Le dolía mucho lo que iba a decirle, pero le obligaba la necesidad. Debía buscar una nueva casa; él abandonaría aquélla apenas acabase el mes.

—No puedo, señor de Maltrana; no puedo pagar el alquiler. Y no es que intente echarle en cara el no haberme ayudado. ¡Ave María! Usted no pagó su parte porque no pudo... pero yo me voy. Meteré los libros en cualquier sitio: me los guardará ese señor sacerdote que usted ha visto algunas veces. Viviré con el pobrecito zapatero; él y su familia desean tenerme con ellos; cuidarme un poco, que bien lo necesito.

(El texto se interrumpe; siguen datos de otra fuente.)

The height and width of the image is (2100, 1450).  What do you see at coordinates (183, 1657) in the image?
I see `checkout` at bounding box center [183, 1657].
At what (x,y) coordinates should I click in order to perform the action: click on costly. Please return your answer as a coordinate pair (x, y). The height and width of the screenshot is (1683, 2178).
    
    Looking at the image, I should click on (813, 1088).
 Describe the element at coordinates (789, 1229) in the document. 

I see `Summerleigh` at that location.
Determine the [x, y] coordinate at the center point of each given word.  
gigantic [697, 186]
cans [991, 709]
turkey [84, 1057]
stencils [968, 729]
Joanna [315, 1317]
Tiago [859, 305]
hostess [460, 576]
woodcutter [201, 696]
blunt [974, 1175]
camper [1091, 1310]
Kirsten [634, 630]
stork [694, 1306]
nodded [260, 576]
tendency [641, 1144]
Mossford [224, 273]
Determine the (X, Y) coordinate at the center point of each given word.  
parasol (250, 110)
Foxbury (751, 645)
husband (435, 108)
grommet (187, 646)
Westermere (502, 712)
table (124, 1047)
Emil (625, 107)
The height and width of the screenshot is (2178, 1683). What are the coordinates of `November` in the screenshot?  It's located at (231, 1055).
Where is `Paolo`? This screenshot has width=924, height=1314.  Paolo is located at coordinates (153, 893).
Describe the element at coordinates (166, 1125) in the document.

Maltrana quedó anonadado por el nuevo infortunio que caía sobre él. ¿Adónde ir? Pero la nerviosidad de la desgracia, que agriaba su carácter, le hizo acoger con altivez esta contrariedad.

—Señor Vicente: usted es un buen hombre y no le creo capaz de tomar por sí solo tal resolución. Esto es cosa del Indio converso, que quiere monopolizarle, y tal vez de ese capellán amigo de usted...

El «santo» protestó, defendiendo a sus camaradas. No había que maliciar de ellos ni atribuirles perversas intenciones. El se marchaba porque era un pobre y no podía soportar el alquiler de la casa. Lo sentía por Feli y por Maltrana, que le eran simpáticos y no habían alterado su vida con disgusto alguno. Pero todos vivirían aunque se separasen: la misericordia del Señor era inmensa.

Y arrastrado por su afán de catequista, añadió:

—Lo que usted debe hacer, señor de Maltrana, es ponerse bien con Dios; dar a ese ángel de bondad que vive con usted lo que le pertenece: unirse a ella como dispone la Santa Madre Iglesia.

Isidro adivinó lo que el hermano quería decir. Se había enterado de que él y Feli no eran casados. El Indio converso era capaz de haber corrido todas las parroquias de Madrid para convencer a su protector de que albergaba una pareja pecadora, entregada a la concupiscencia de la carne.